- _What you are asked to do_: Return copies of the lines below that mention "Адвокати".

====== Exercise materials

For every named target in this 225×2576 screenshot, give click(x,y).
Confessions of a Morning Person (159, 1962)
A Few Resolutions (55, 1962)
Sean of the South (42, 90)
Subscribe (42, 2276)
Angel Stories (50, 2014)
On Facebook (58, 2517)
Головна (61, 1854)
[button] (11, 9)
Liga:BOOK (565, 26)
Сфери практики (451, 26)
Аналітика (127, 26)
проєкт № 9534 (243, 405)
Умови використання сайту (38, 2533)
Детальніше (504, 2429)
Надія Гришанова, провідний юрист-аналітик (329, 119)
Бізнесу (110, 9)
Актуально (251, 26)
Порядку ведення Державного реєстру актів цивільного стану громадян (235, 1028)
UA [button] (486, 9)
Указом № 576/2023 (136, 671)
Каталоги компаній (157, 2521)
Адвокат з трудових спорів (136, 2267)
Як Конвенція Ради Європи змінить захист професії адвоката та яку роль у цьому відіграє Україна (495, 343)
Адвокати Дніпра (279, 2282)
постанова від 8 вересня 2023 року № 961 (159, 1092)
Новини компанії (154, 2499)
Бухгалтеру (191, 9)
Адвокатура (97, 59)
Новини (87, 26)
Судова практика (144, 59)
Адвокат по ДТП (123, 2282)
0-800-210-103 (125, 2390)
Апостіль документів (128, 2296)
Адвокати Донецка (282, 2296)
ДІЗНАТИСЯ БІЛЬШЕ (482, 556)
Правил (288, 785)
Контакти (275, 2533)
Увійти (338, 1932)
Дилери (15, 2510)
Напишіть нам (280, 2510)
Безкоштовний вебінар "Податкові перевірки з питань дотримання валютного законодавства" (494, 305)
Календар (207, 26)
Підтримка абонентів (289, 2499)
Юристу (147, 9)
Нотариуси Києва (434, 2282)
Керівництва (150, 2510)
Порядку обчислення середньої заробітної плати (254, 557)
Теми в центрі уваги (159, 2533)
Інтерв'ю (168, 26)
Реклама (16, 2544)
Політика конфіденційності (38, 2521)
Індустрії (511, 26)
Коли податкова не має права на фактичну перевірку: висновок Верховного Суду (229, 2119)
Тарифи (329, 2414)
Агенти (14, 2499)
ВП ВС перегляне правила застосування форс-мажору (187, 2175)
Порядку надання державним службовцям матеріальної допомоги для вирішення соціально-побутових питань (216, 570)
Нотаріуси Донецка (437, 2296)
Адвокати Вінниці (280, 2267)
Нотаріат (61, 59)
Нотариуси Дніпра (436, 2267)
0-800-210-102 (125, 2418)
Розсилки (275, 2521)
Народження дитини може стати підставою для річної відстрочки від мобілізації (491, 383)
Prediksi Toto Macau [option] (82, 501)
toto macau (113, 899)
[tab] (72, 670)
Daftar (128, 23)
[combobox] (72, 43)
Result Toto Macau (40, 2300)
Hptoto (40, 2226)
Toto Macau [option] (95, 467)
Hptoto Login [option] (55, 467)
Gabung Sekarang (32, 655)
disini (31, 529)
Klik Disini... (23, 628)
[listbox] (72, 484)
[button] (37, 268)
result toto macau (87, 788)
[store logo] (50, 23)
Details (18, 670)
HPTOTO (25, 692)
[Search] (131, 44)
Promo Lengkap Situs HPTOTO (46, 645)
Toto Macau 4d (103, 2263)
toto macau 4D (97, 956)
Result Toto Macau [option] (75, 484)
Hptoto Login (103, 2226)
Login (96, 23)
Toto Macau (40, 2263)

============

- _The completed task_:
Адвокати Дніпра (279, 2282)
Адвокати Донецка (282, 2296)
Адвокати Вінниці (280, 2267)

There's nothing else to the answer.